Thursday, February 27, 2014

Tłusty czwartek

The French do it. Germans do it. Heck, even the Hungarians do it. Certainly the Poles do it: on a cold bleak day in February, they stuff themselves silly with sweet breads, rich pastry, and in Poland -- with pączki (pronounced "pawn-chkee"). Much of northern Europe celebrates this caloric indulgence on the last Thursday (not Tuesday!) before Lent. Hence the name in the title of the post (in Polish) -- Fat Thursday.

People in America look at photos of pączki and say -- ah, doughnuts. Big deal, we do those as well.

Oh no you don't! I have never had pączki in the States that come even close to the real thing. A student once carted some for me all the way from Milwaukee -- a hotbed of Polish tradition. I smiled politely and thanked him for it but the verdict was once again: not even close.

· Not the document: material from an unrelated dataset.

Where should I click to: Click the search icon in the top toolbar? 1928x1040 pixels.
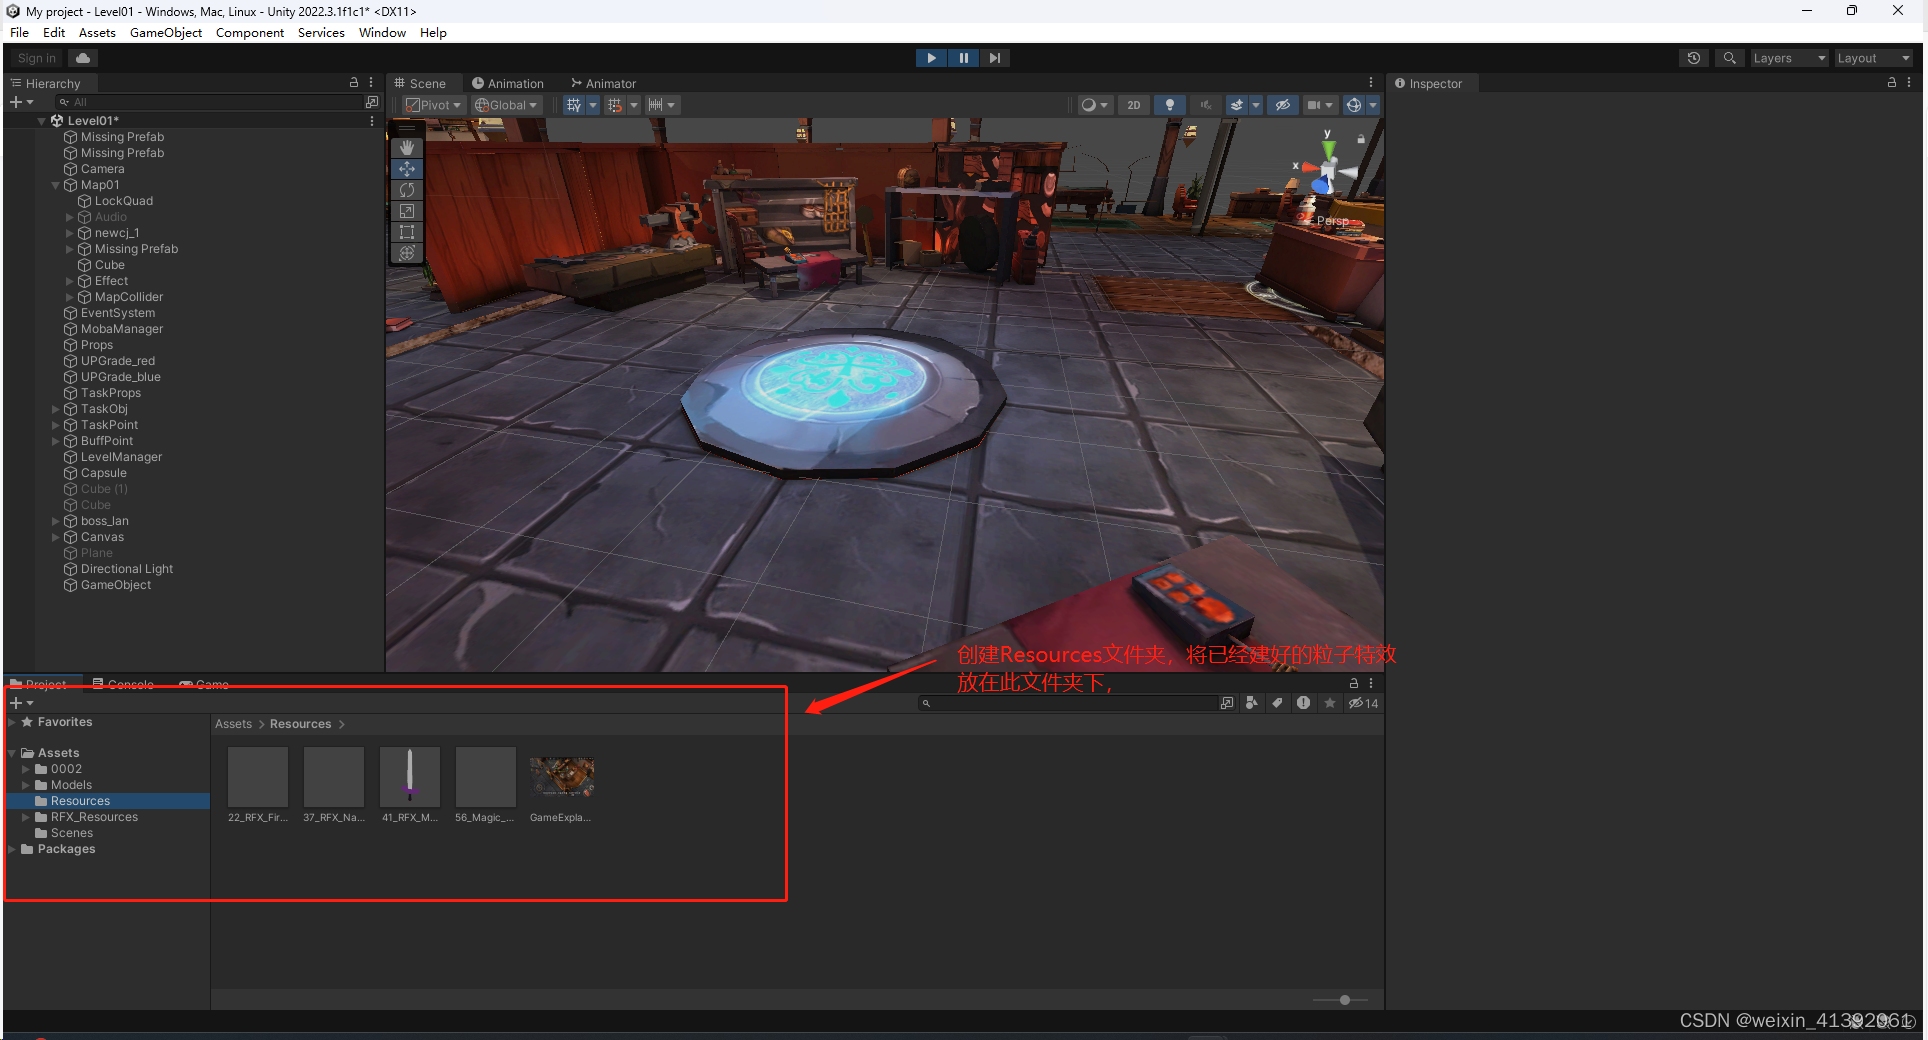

To do pączki right you have to use rich, egg filled batter, you have to insert rose hip jam (plum jam will do, but purists would scoff), and you have to glaze the finished product with a glaze, flavored with bits of orange rind.

Like this:


My sister asked me if I was up for pączki, given that I was arriving in Warsaw on Fat Thursday and you know, I would be up for this even if it was lean Wednesday or skinny Monday. I absolutely love these guys, all the more so because Americans will replicate a mille feuille and they can, these days, put forth a decent pain au chocolat or a baguette, but they can't get pączki right and so you have to travel back to your home country (if your home country is Poland) to eat them.

I'm in Poland.

It was again the kind of trip that you hope for. Every leg was easy, smooth, without delays. The bus ride to Chicago gave me time to float between reading and dreaming. The flight from Chicago to Detroit was quick and beautiful.

in flight-1.jpg

The connection in Detroit -- just the right amount of time. And the long flight, to Paris? A breeze. Quite literally: the tail wind was so strong that I think no fuel was required. We arrived almost an hour ahead of schedule.

Perhaps the biggest glitch was the layover in Paris. At four hours, I have to admit, it felt long. But the food was good, my book (one of your recommendations!) engrossing and honestly, I did enjoy how unhurried it all seemed. Enough time to wash your face and twiddle your thumbs. And sometimes, that's a good thing.

Then to Warsaw where the high is 50 degrees as opposed to Madison's 5.

With my sister steering me, we shuttled over to her Warsaw home. Where we ate (she cooked veggies)...


...then we sat down to the real stuff -- pączki.